Which was kind of the point of the whole article. The west is going out of its way to not label ISIS what they make perfectly clear that they are.

Be reasonable here, they (politicians) can't call them what they are because then it would look like West is waging war on islam.
Which is why the type of Islam we are at war with needs to be singled out: Islamism. By not calling it out, people think that all flavors of Islam are essentially one and the same and that we are at war with all of them.
And Islamism is going to help correct that? Adding three letters will clear the confusion?

What is wrong with saying we are "at war" with the "sick fucks in charge of ISIS"?
 
There seems to be this need to label the violence as a particular religion's violence.

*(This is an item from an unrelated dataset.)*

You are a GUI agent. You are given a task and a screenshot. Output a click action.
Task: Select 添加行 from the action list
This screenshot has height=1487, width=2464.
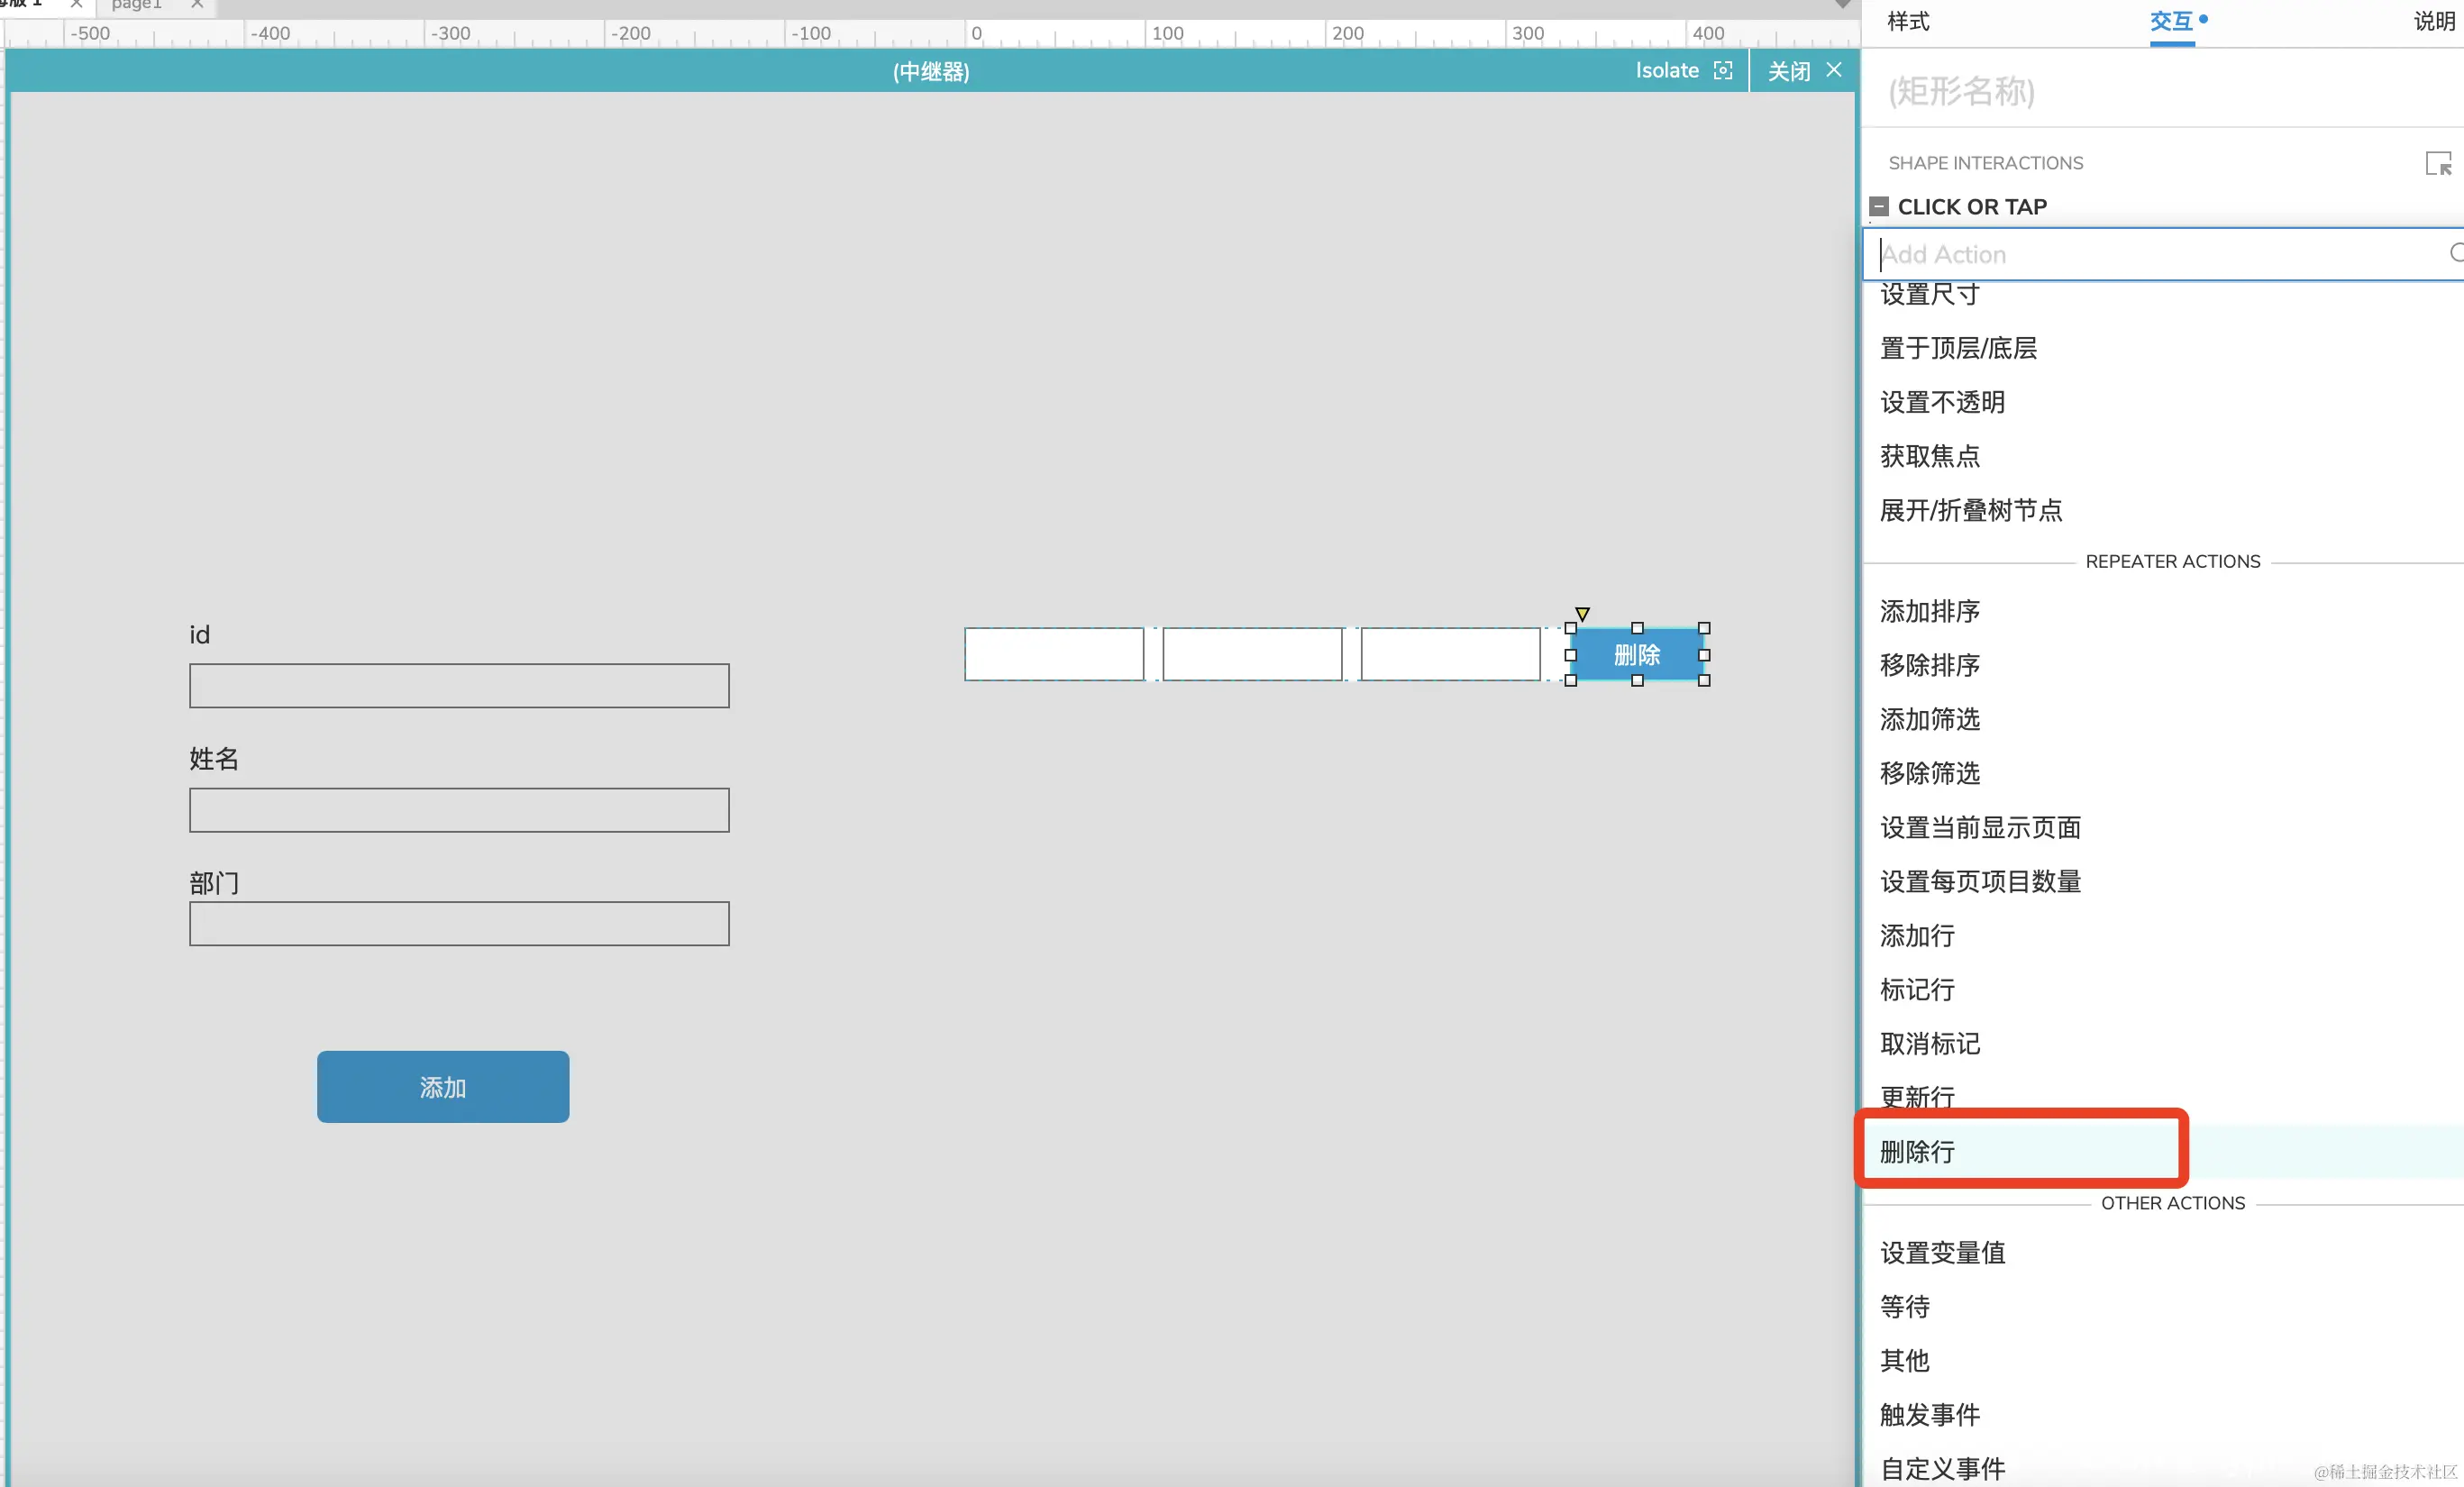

The guys doing the head chopping label themselves.

They label themselves as ISIS, or ISIL, or IS, or whatever the untranslated name is, so what is the problem with using the accurate label they have applied to themselves, as opposed to the entirely inaccurate label that lumps them in with millions of people who do not agree with them?
 
There seems to be this need to label the violence as a particular religion's violence.

The guys doing the head chopping label themselves.

Which was kind of the point of the whole article. The west is going out of its way to not label ISIS what they make perfectly clear that they are.

Be reasonable here, they (politicians) can't call them what they are because then it would look like West is waging war on islam.
Which is why the type of Islam we are at war with needs to be singled out: Islamism. By not calling it out, people think that all flavors of Islam are essentially one and the same and that we are at war with all of them.
And Islamism is going to help correct that? Adding three letters will clear the confusion?

What is wrong with saying we are "at war" with the "sick fucks in charge of ISIS"?

Because it's not just ISIS, there's Pakistani Taliban, Afgani Taliban, Boko Haram, among others. The thing these all have in common: they are radical Islamist and they are willing to use violence and terrorism to implement their vision of society by force.

And yes, distinguishing these guys from other Muslims I think is very important. People aren't buying that these radical guys aren't really Muslims, the public is smart enough to see through the no true Scotsman fallacy.
 
The guys doing the head chopping label themselves.

They label themselves as ISIS, or ISIL, or IS, or whatever the untranslated name is, so what is the problem with using the accurate label they have applied to themselves, as opposed to the entirely inaccurate label that lumps them in with millions of people who do not agree with them?

Which is why a better label needs to be used: they are indeed Muslims (they say so themselves), they clearly hold Muhammad in high regard, attempt to follow the Quran (as they interpret it), but they support radical Islamism. Trying to claim that they aren't Muslims is the no true Scotsman fallacy, and the public sees right through it. Not only that, but it creates confusion among the public: they are unable to distinguish between one type of Muslim from another.